The echoes of our own Great Recession do not end there. Both parties were alarmed by this motley assemblage and its political rallies; the Secret Service infiltrated its ranks to root out radicals. But a good Communist was hard to find. The men were mostly middle-class, patriotic Americans. They kept their improvised hovels clean and maintained small gardens. Even so, good behavior by the Bonus Army did not prevent the U.S. Army’s hotheaded chief of staff, General Douglas MacArthur, from summoning an overwhelming force to evict it from Pennsylvania Avenue late that July. After
assaulting the veterans and thousands of onlookers with tear gas, MacArthur’s troops crossed the bridge and burned down the encampment. The general had acted against Hoover’s wishes, but the president expressed satisfaction afterward that the government had dispatched “a mob”—albeit at the cost of killing two of the demonstrators. The public had another take. When graphic newsreels of the riotous mêlée fanned out to the nation’s movie theaters, audiences booed MacArthur and his troops, not the men down on their luck. Even the mining heiress Evalyn Walsh McLean, the owner of the Hope diamond and wife of the proprietor of the Washington
Post, professed solidarity with the “mob” that had occupied the nation’s capital.
The Great Depression was then nearly three years old, with FDR still in the wings and some of the worst deprivation and unrest yet to come. Three years after our own crash, we do not have the benefit of historical omniscience to know where 2011 is on the time line of America’s deepest bout of economic distress since that era. (The White House, you may recall,
rolled out “recovery summer” sixteen months ago.) We don’t know if our current president will end up being viewed more like Hoover or FDR. We don’t know whether Occupy Wall Street and its proliferating satellites will spiral into larger and more violent confrontations, disperse in cold weather, prove a footnote to our narrative, or be the seeds of something big.

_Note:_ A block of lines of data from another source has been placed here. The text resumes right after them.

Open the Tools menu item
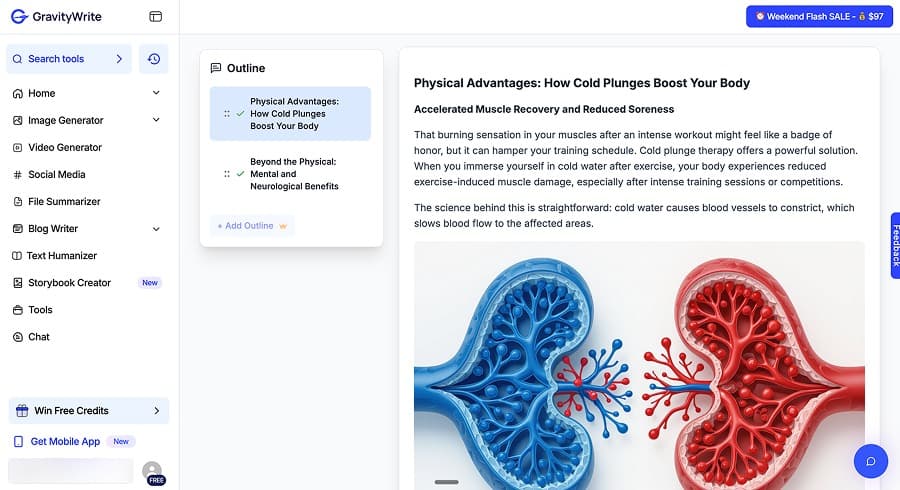Viewport: 900px width, 490px height. click(40, 310)
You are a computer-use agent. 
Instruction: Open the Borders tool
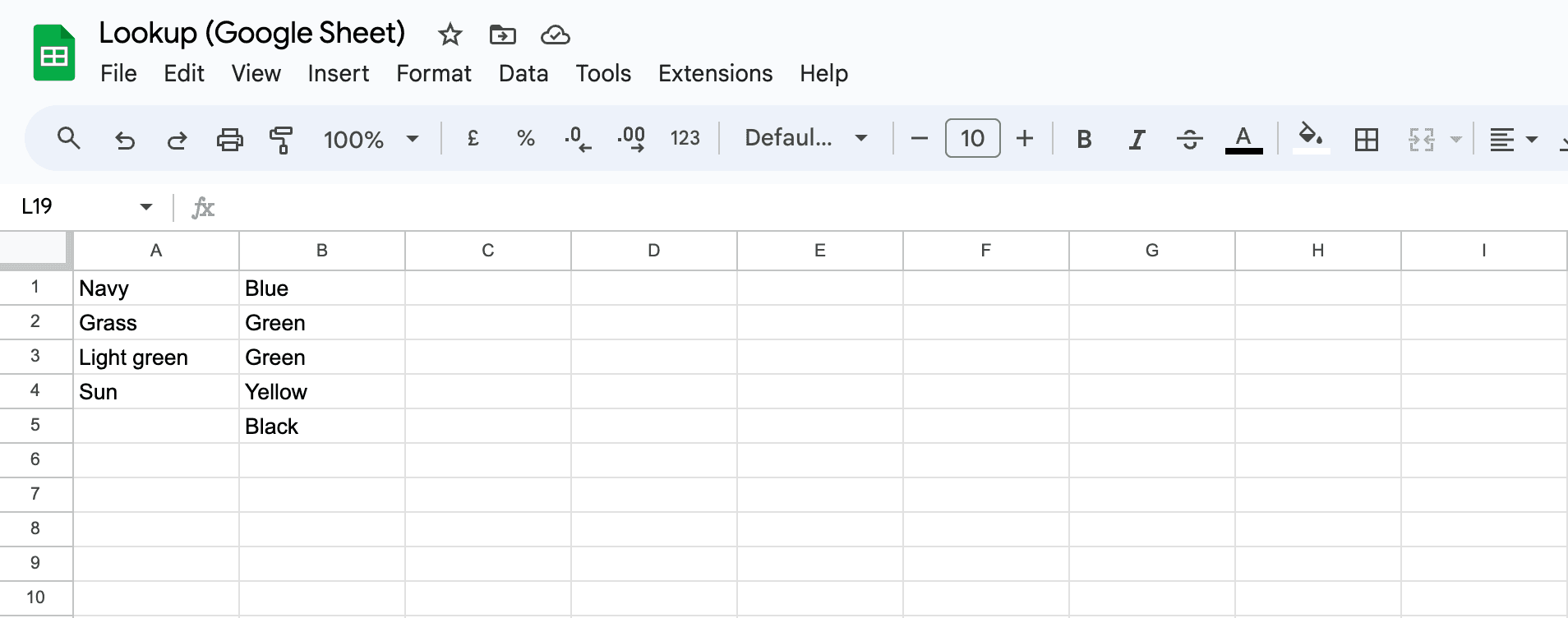pyautogui.click(x=1367, y=139)
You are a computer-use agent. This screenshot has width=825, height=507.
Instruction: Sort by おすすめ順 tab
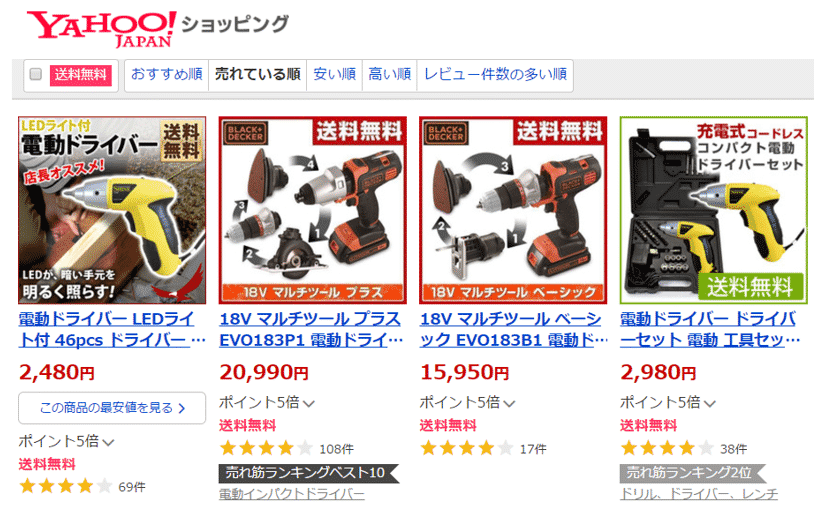pyautogui.click(x=167, y=74)
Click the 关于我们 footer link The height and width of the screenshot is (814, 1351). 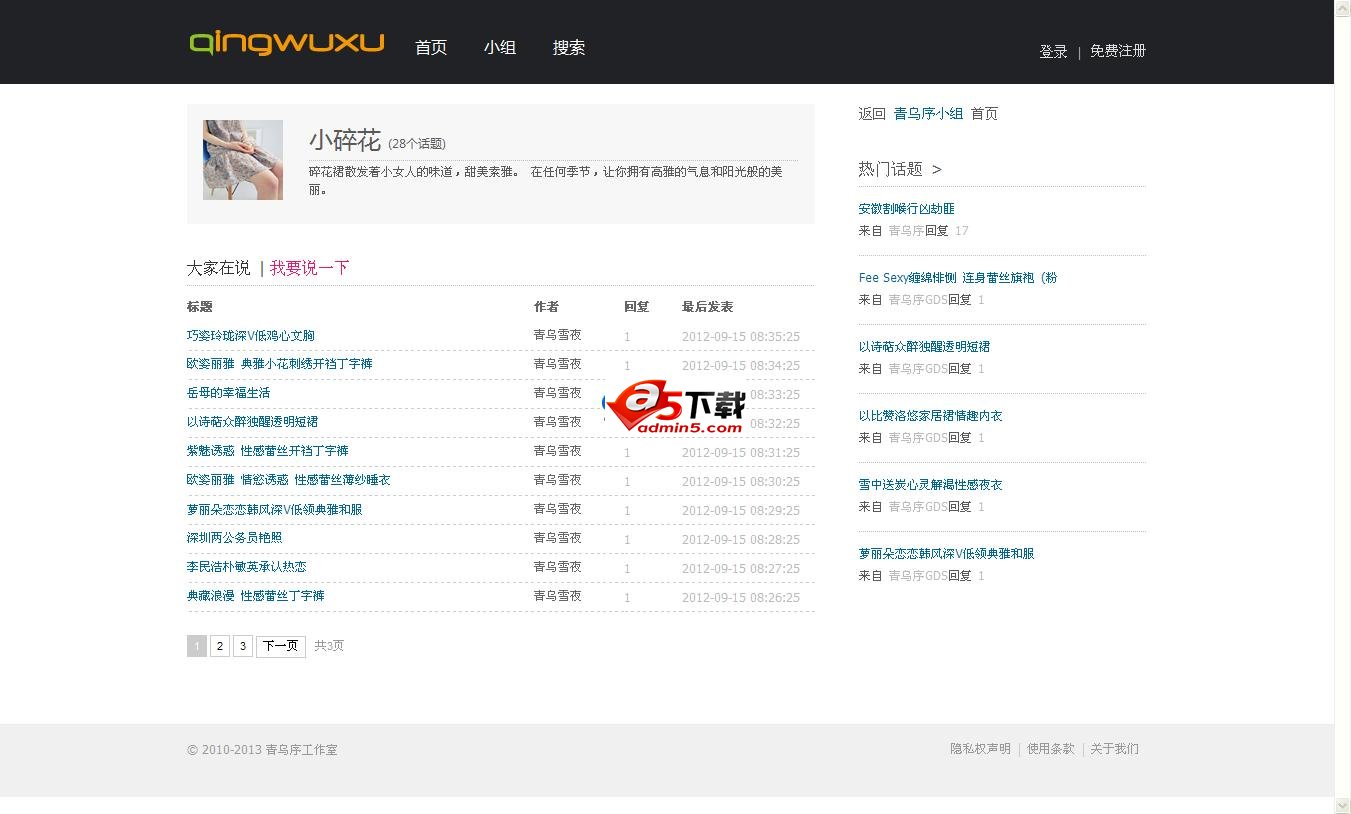pos(1114,749)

What’s as intriguing as Occupy Wall Street itself is that once again our Establishment, left, right, and center, did not see the wave coming or understand what it meant as it broke. Maybe it’s just human nature and the power of denial, or maybe it’s a stubborn strain of all-American optimism, but at each aftershock since the fall of Lehman Brothers, those at the top have preferred not to see what they didn’t want to see. And so for the first three weeks, the protests were alternately ignored, patronized, dismissed, and insulted by politicians and the mainstream news media as a neo-Woodstock for wannabe collegiate rebels without a cause—and not just in Fox-land. CNN’s new prime-time hopeful,
Erin Burnett, ridiculed the protesters as bongo-playing know-nothings; a dispatch in
The New Republic called them “an unfocused rabble of ragtag discontents.” Those who did express sympathy for Occupy Wall Street tended to pat it on the head before going on to fault it for being leaderless, disorganized, and inchoate in its agenda.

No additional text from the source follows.